**Input:**
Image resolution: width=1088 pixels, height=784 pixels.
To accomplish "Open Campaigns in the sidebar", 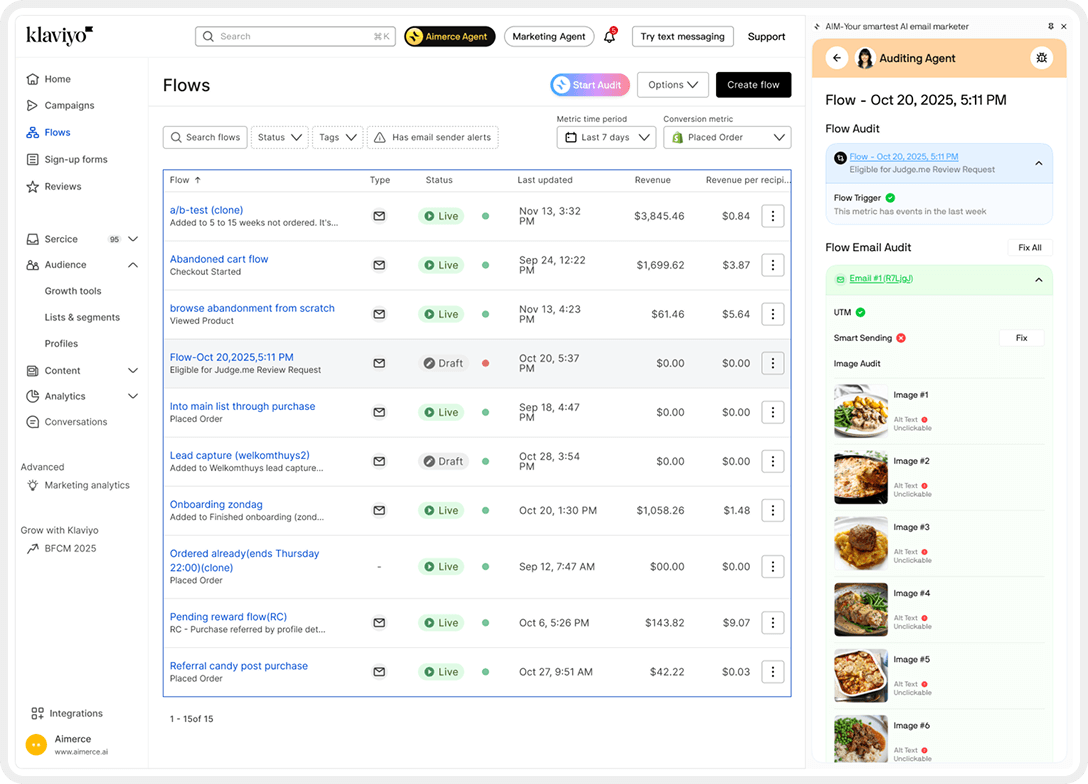I will [x=69, y=105].
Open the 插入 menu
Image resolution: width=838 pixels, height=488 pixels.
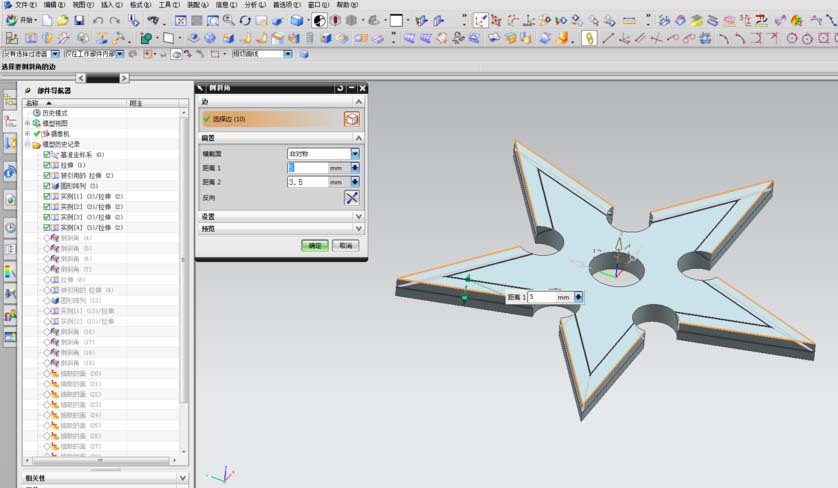coord(111,5)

**Task instructions:**
How many lines in the data above contain the word "resolution"? Reply with the number alone.

**Finished exercise:**
2